MATERIAL FOR THE TASK:

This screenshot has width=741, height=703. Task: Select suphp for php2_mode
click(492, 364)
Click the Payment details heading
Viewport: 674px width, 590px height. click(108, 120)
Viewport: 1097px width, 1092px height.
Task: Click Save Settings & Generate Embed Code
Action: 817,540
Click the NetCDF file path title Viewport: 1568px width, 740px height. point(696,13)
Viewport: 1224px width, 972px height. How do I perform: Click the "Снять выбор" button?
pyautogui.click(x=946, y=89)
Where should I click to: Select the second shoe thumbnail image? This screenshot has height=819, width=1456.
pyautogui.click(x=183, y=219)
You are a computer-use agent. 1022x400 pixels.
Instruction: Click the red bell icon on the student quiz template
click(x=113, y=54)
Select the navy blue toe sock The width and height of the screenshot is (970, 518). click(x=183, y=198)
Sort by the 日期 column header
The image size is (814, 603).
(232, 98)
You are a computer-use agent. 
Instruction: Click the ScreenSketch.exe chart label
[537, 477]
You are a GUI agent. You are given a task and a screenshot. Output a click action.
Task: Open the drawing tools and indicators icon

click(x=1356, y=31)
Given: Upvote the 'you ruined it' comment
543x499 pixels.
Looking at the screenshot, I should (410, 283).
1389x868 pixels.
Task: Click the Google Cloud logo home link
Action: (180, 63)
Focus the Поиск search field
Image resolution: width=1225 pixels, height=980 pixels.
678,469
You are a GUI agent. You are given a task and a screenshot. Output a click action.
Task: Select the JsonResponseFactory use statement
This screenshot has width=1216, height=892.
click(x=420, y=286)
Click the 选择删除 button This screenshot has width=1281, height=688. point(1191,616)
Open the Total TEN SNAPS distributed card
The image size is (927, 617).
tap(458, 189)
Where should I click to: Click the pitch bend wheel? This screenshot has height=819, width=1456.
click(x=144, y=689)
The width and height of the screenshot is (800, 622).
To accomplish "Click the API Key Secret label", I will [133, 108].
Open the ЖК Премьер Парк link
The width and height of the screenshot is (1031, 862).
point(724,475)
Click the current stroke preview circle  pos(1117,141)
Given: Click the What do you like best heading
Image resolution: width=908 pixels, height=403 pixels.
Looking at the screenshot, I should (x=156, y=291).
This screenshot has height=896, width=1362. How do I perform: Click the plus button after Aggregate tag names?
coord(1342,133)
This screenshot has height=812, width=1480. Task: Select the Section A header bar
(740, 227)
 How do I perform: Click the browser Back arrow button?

GOAL: Copy the lines verbatim, beginning at the line that has "Focus the Поиск search field" and stopping after the line that has "click(x=144, y=689)".

SOLUTION TO THIS TASK:
Focus the Поиск search field
Image resolution: width=1225 pixels, height=980 pixels.
678,469
You are a GUI agent. You are given a task and a screenshot. Output a click action.
Task: Select the JsonResponseFactory use statement
This screenshot has width=1216, height=892.
click(x=420, y=286)
Click the 选择删除 button This screenshot has width=1281, height=688. point(1191,616)
Open the Total TEN SNAPS distributed card
The image size is (927, 617).
tap(458, 189)
Where should I click to: Click the pitch bend wheel? This screenshot has height=819, width=1456.
click(x=144, y=689)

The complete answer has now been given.